[begin Material provided]

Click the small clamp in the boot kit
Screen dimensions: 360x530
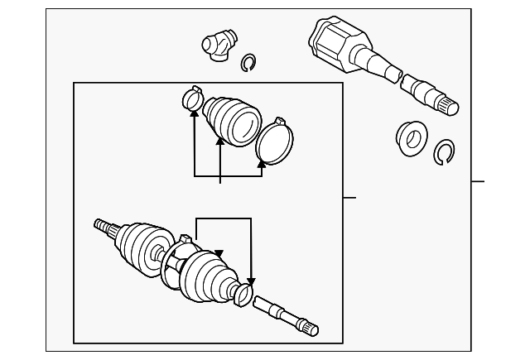pos(192,99)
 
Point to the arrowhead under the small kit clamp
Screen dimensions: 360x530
pos(194,115)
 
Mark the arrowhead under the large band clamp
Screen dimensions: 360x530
pos(261,164)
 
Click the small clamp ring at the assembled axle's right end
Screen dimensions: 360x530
pos(243,294)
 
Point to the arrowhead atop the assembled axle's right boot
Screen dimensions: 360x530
pos(219,253)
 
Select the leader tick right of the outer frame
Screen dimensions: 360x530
pos(478,181)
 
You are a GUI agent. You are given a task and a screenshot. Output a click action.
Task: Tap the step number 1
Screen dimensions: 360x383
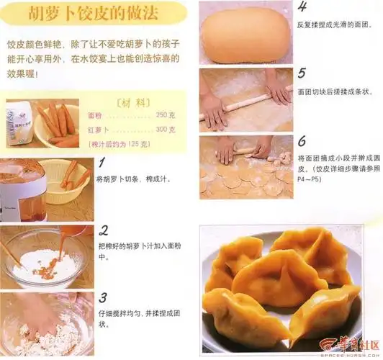(103, 163)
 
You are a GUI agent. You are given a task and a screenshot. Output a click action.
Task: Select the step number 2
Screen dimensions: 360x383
(104, 230)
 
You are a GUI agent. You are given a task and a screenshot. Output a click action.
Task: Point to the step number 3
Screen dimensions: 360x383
(104, 297)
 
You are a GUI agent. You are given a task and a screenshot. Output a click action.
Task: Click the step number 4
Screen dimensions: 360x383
(302, 7)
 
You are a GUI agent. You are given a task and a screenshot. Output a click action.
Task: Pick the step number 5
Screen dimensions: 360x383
(302, 73)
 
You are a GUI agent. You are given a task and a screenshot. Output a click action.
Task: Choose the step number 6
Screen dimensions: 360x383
(302, 140)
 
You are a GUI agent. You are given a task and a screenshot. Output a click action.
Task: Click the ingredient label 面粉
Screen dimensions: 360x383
(96, 115)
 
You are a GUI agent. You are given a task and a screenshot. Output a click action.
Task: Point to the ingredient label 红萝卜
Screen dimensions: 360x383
(99, 129)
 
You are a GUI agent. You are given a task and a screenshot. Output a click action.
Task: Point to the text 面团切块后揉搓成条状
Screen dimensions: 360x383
(335, 91)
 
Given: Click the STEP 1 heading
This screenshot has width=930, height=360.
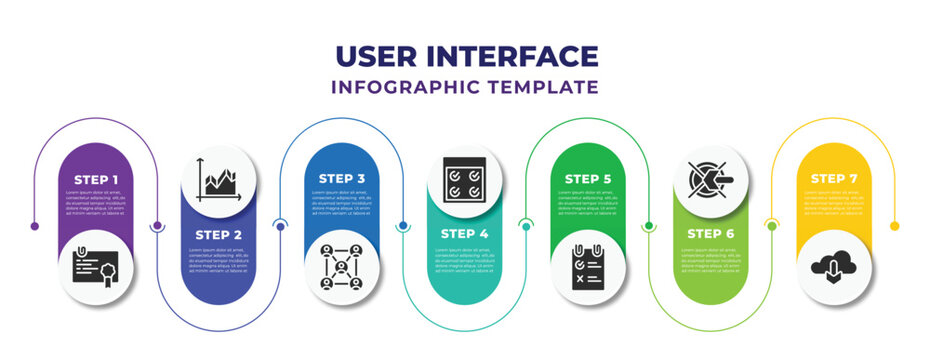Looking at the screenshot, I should click(x=96, y=179).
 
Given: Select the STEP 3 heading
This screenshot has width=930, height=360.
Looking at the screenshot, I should click(x=342, y=179).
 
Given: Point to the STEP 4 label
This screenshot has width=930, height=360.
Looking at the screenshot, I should click(x=465, y=233).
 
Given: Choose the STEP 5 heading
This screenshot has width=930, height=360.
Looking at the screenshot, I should click(x=588, y=179).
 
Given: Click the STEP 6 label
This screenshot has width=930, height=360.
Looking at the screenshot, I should click(x=711, y=233).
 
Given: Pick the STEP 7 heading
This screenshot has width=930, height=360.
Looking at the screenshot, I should click(x=834, y=179).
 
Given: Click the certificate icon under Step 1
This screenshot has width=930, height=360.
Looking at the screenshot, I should click(x=96, y=267).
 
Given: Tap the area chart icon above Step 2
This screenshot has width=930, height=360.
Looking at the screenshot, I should click(x=219, y=180).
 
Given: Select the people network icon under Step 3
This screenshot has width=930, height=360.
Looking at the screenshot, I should click(x=342, y=267).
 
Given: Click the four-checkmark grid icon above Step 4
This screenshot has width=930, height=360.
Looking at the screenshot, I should click(x=465, y=180).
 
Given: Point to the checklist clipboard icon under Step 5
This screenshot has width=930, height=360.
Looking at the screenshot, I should click(x=588, y=267).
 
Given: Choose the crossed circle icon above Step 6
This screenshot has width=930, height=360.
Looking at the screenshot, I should click(x=711, y=180).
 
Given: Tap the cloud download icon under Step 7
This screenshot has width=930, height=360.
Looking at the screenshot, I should click(x=834, y=267).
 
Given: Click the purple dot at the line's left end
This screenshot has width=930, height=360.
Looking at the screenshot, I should click(x=35, y=226).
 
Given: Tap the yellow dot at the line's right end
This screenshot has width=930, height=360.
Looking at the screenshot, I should click(x=895, y=226).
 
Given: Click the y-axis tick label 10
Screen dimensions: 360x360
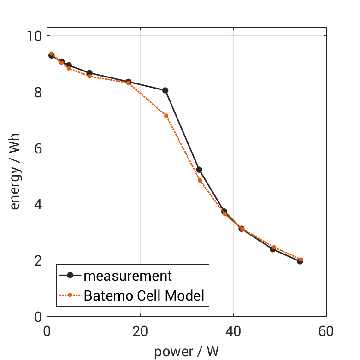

[end Material provided]

Task prompt:
Write out again the lines from the one containing "Given: Click the STEP 1 heading" through the one containing "Given: Pick the STEP 7 heading", both ends included, with the requests kept as they are. Multiply every click coordinate in the answers by 1.55, round each to a whole number with halves going up, and leave out the pictures.

Result of this exercise:
Given: Click the STEP 1 heading
This screenshot has width=930, height=360.
Looking at the screenshot, I should click(x=149, y=277).
 
Given: Select the STEP 3 heading
This screenshot has width=930, height=360.
Looking at the screenshot, I should click(x=530, y=277).
 
Given: Point to the STEP 4 label
This screenshot has width=930, height=360.
Looking at the screenshot, I should click(x=721, y=361).
 
Given: Choose the STEP 5 heading
This screenshot has width=930, height=360.
Looking at the screenshot, I should click(x=911, y=277).
 
Given: Click the STEP 6 label
This screenshot has width=930, height=360.
Looking at the screenshot, I should click(x=1102, y=361).
 
Given: Pick the STEP 7 heading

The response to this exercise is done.